‘Nest’ building

Many times when I venture into the bush I realise how little I understand about the natural world.

I was intrigued recently to see a pair of Red-browed Firetails nest-building in a Hedge Wattle at Rotunda Park. If conditions are suitable Red-browed Firetails will breed in spring and autumn, but watching this behaviour made me wonder if they may be making a roosting nest. The nest itself was in the early stages of construction – the base was well advanced but only the beginnings of the roof could be seen

Diamond Firetails, another local finch, also make elaborate dome-shaped nests that they breed in and then use for night-time roosting during the cooler months. I’m not aware if Red-browed Firetails (which belong to a different genus) also employ this strategy.

RBF1

Red-browed Firetail collecting nesting material, Rotunda Park, 24th March 2016

RBF2

The pair with the partially constructed nest

RBF4

Shaping the bowl of the structure

RBF3

Adult Red-browed Firetail in Hedge Wattle

RBF5

You can see why this species, and its relatives, are sometimes referred to as waxbills

Hedgewattle

Hedge Wattle in Rotunda Park

PS: Another big tick for the revegetation works at Rotunda Park – Hedge Wattle is fantastic breeding habitat for small birds such as finches, thornbills, wrens and honeyeaters.

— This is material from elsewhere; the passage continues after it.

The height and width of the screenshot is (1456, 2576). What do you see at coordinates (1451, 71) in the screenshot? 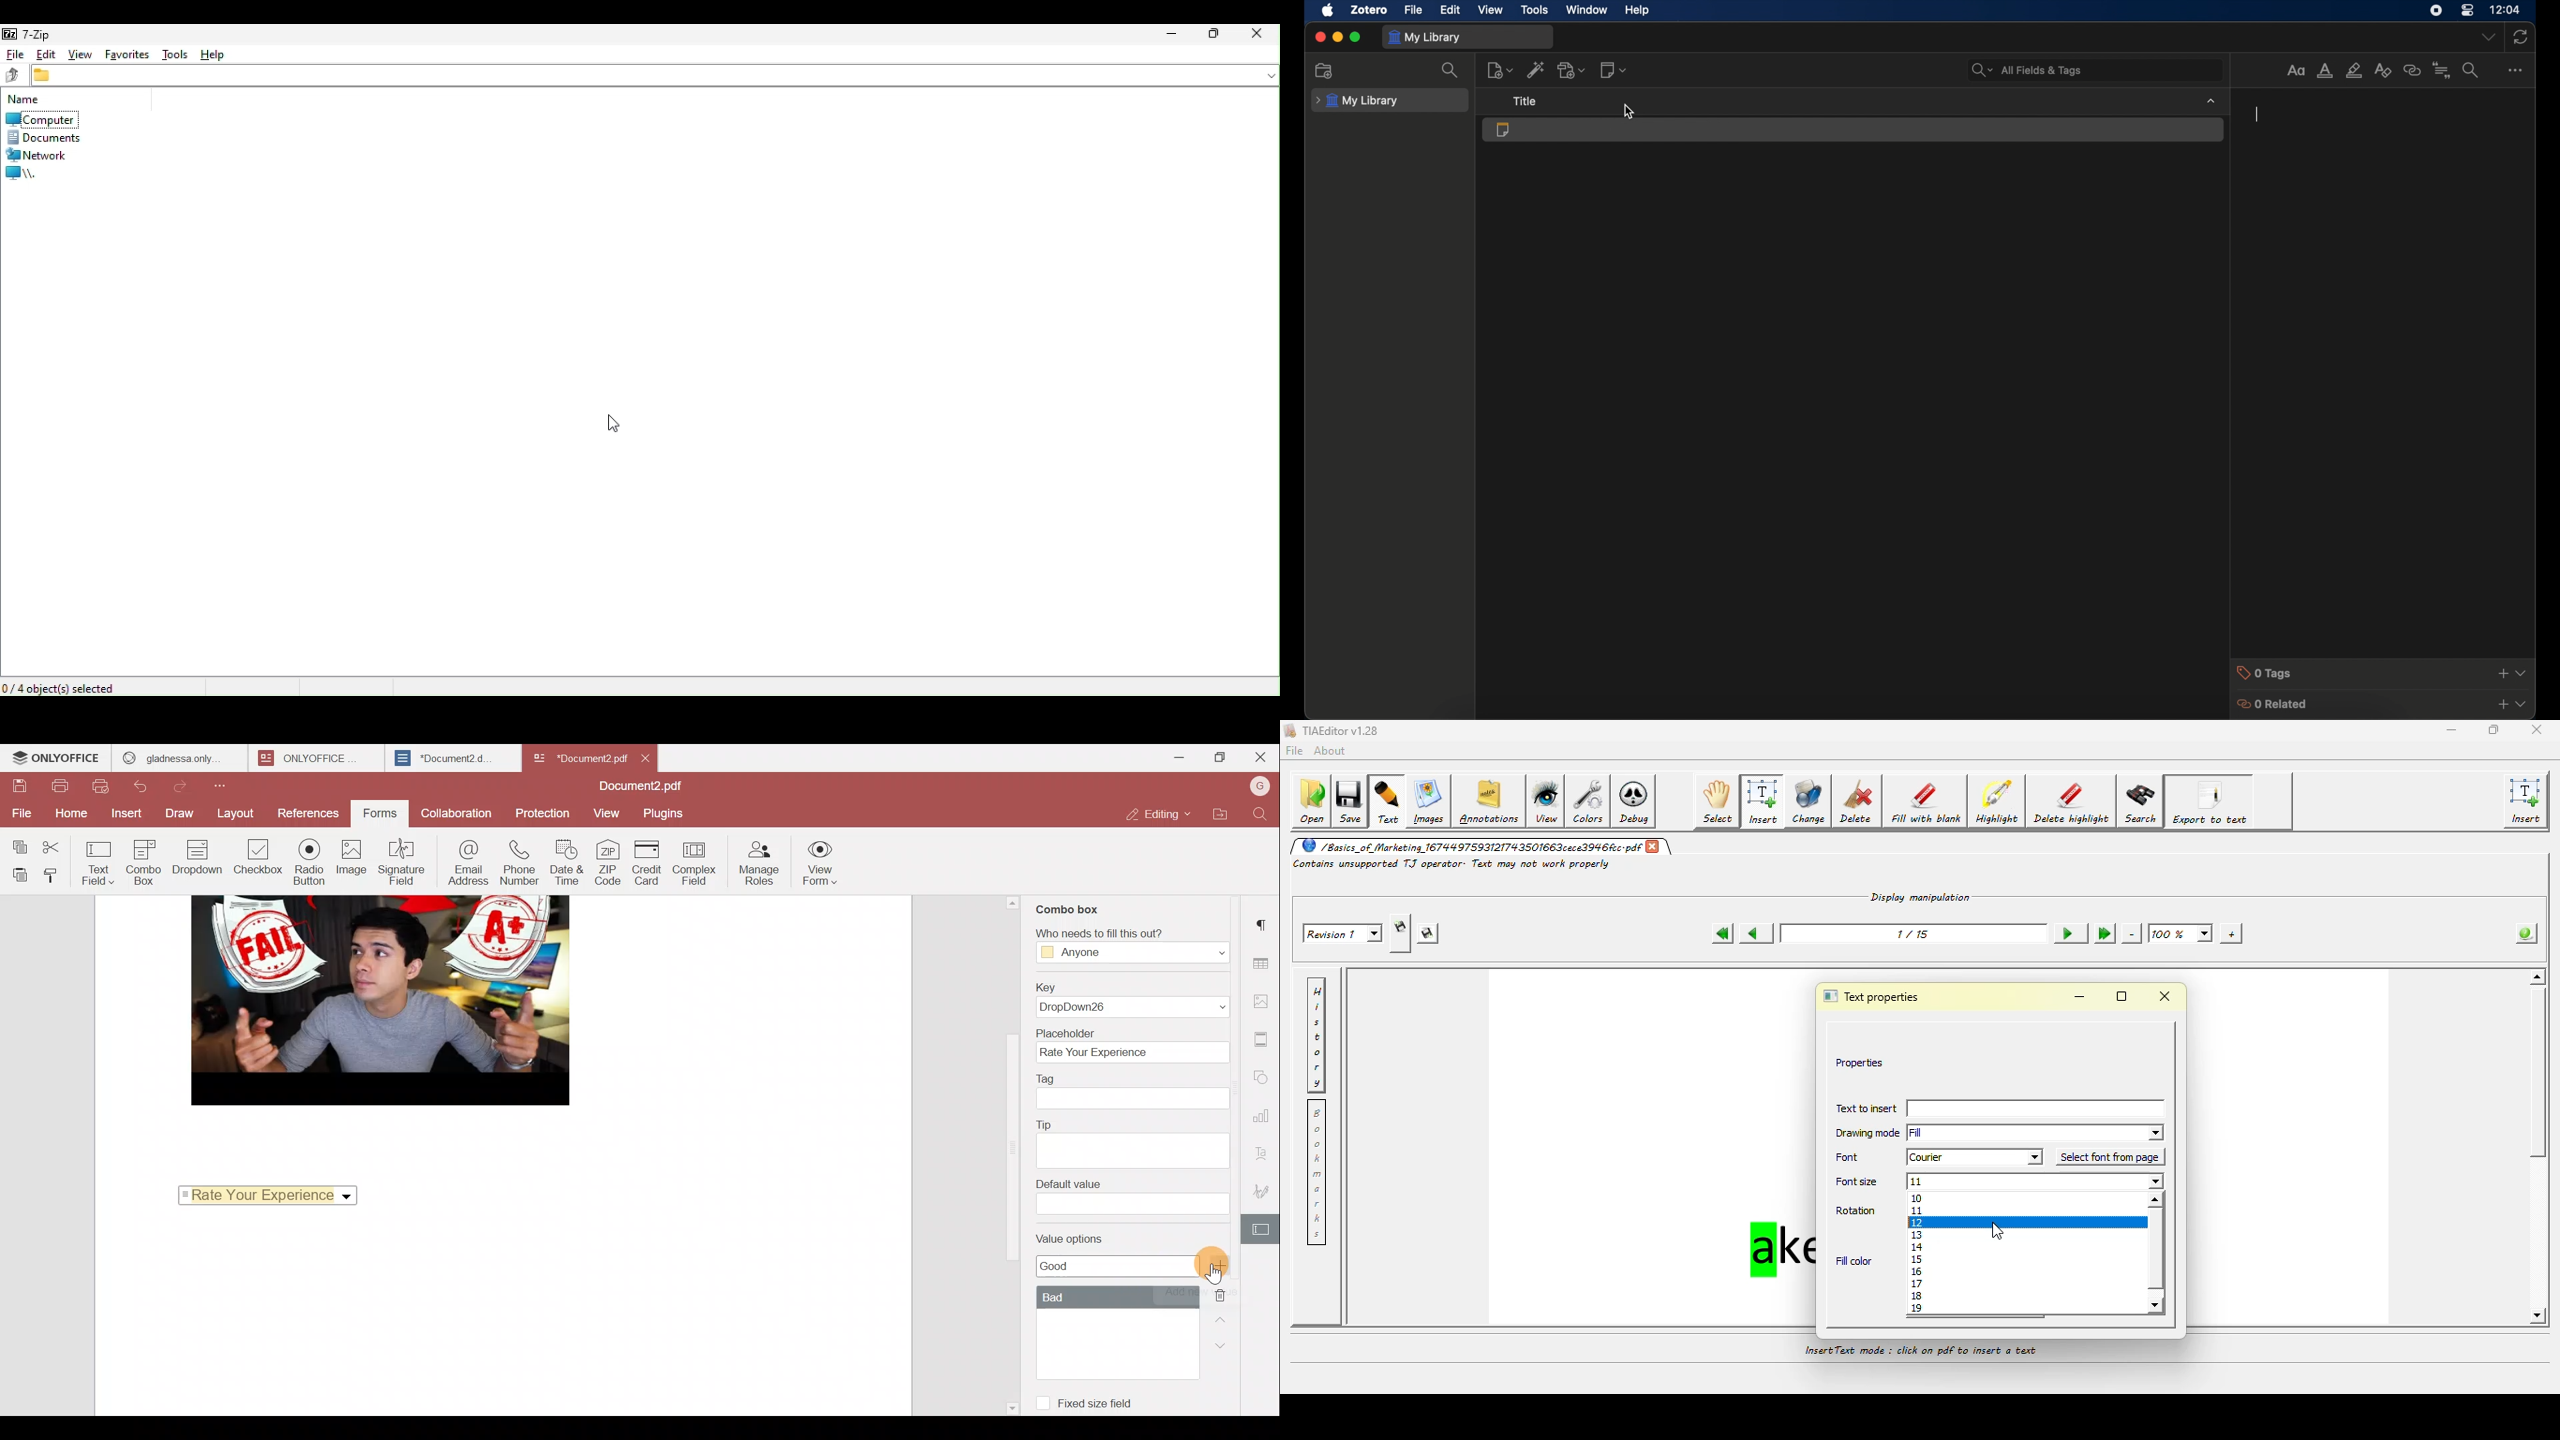
I see `search` at bounding box center [1451, 71].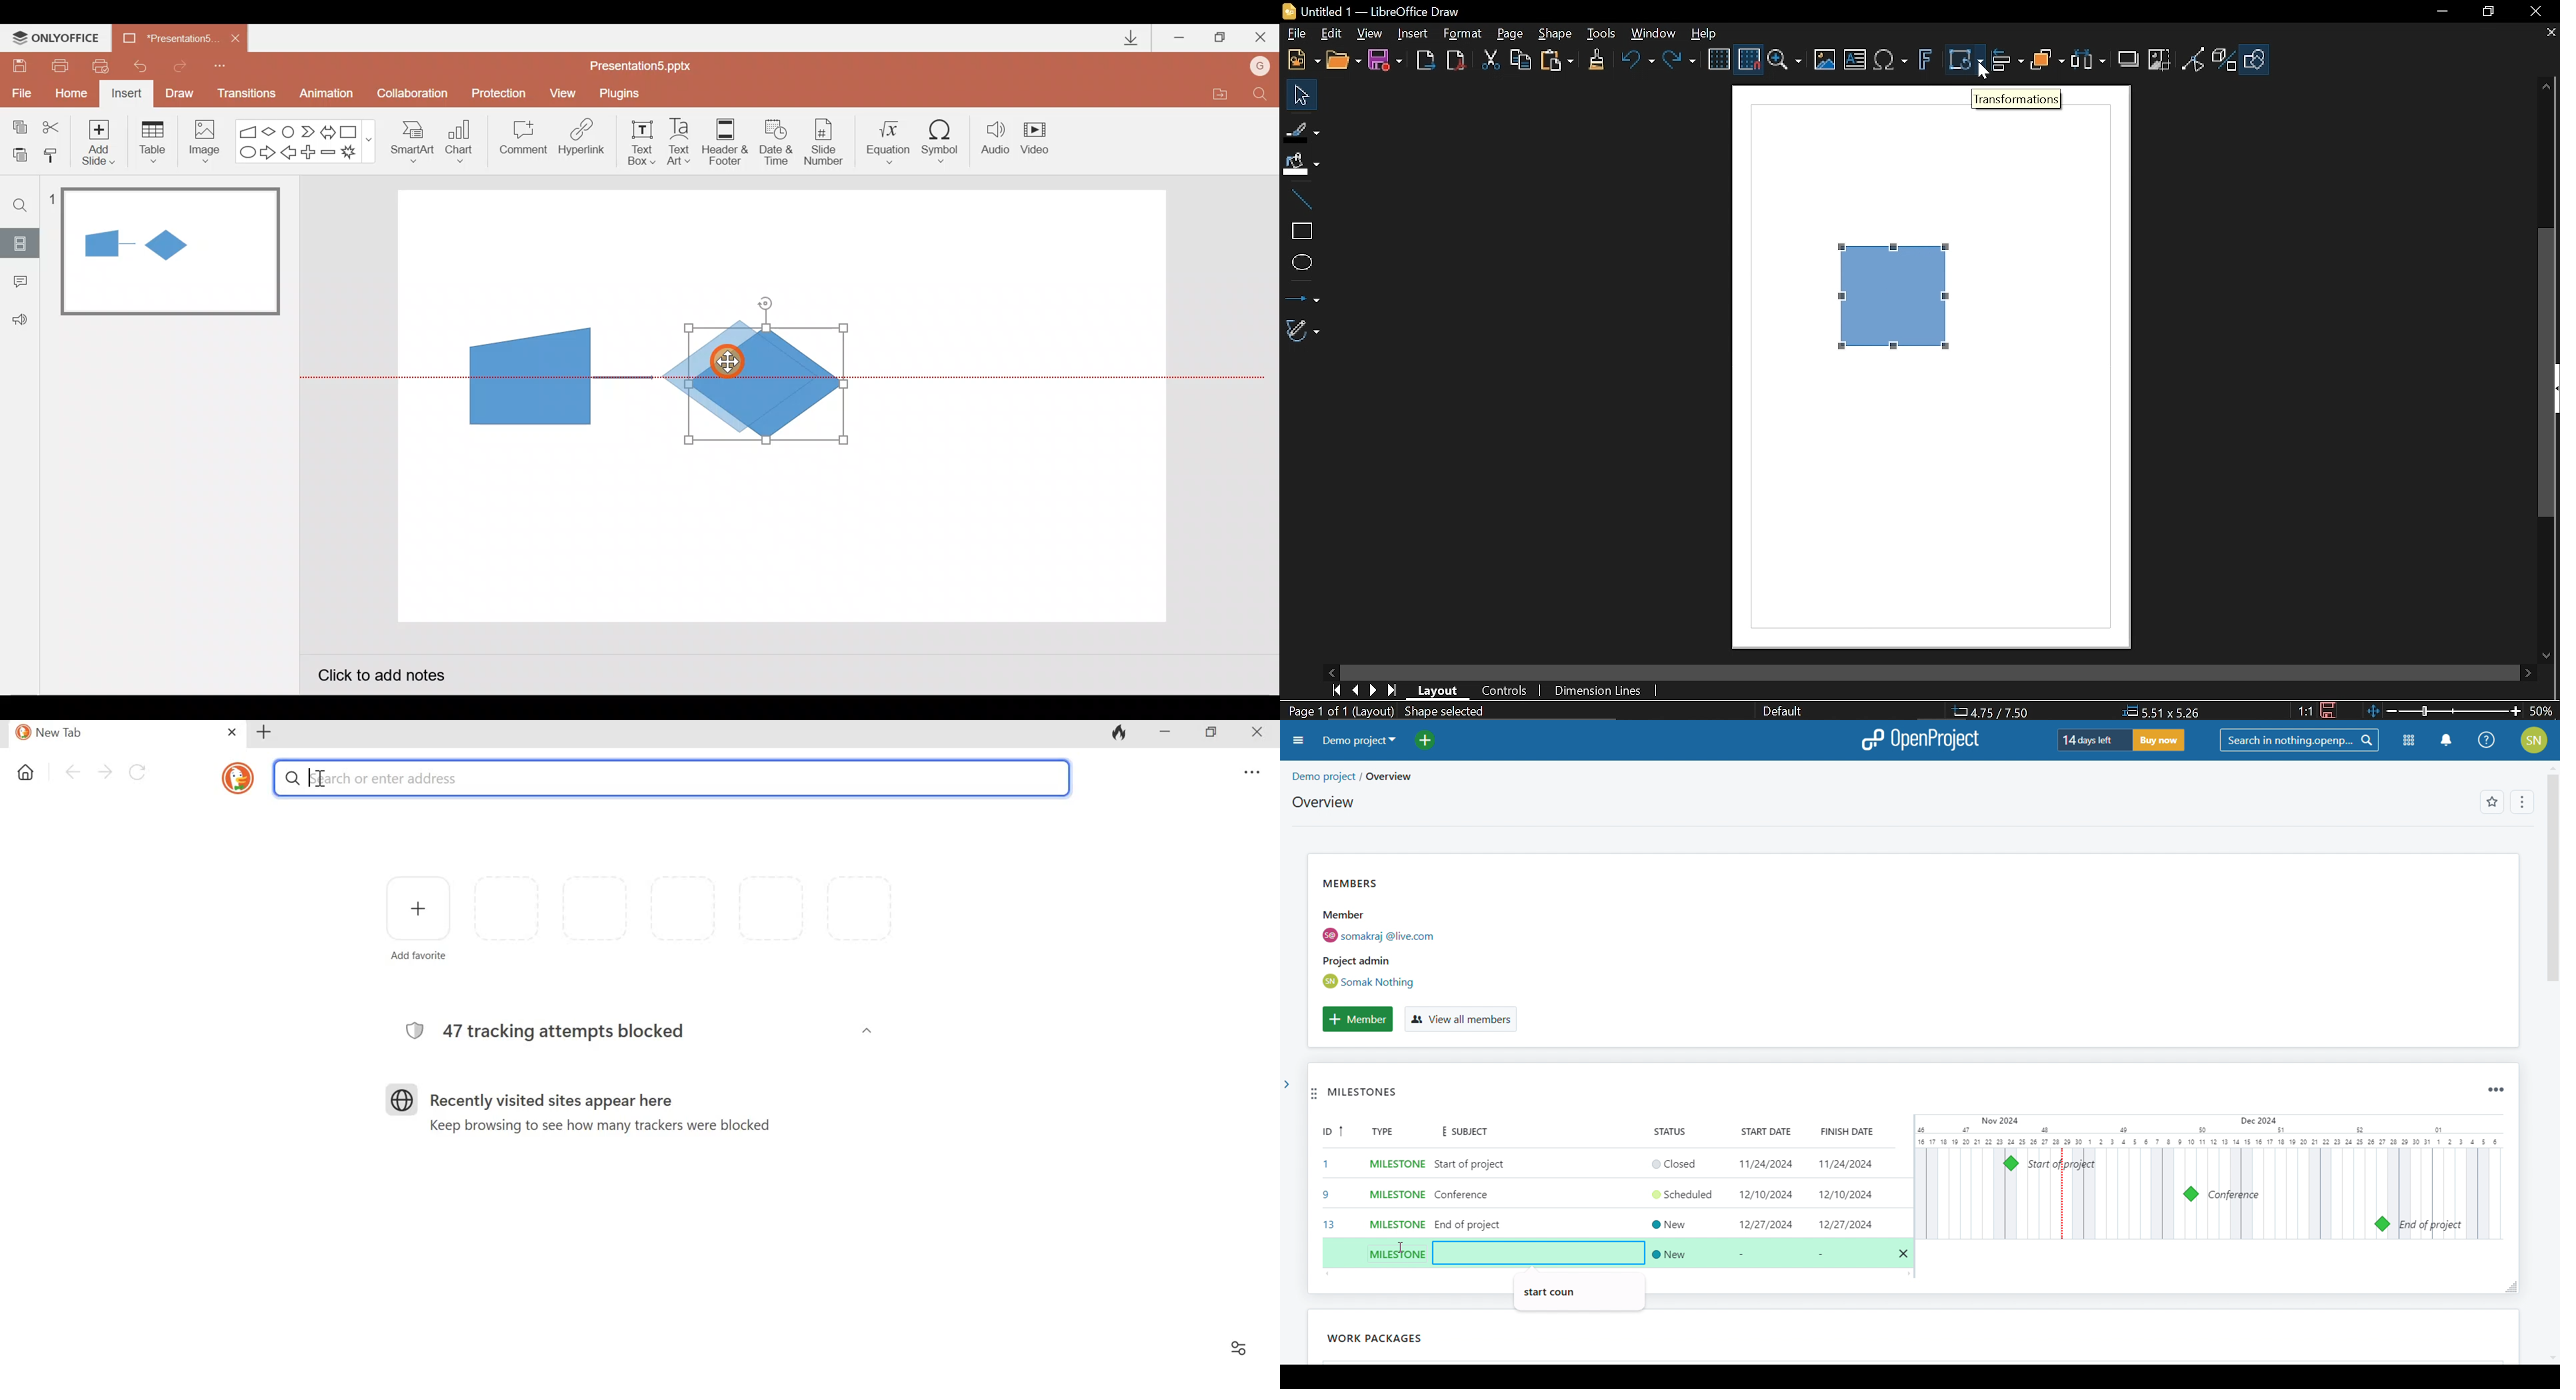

3 responses to “‘Nest’ building

  1. Great shots of a family building a house. Is the work evenly shared?
    Is hedge wattle A. paradoxa?

    • Hi Bruce – not sure about the spread of workload – the sexes are virtually identical and one bird was doing the work in the short time I observed. Yes, Hedge Wattle is A.paradoxa … a wonderful plant that used to be unhappily persecuted for being rabbit harbour.
      All the best, geoff

  2. I’m always surprised how deftly little birds manage the spines on plants such as A. paradoxa. Scaled up to human dimensions they are about ankle high and only about a (bird’s) foot apart or less. Presumably the light weight of the bird helps by reducing the pressure when they land on one.
    A paradoxa is still notorious for rabbits. We planted it along watercourses and have since removed it.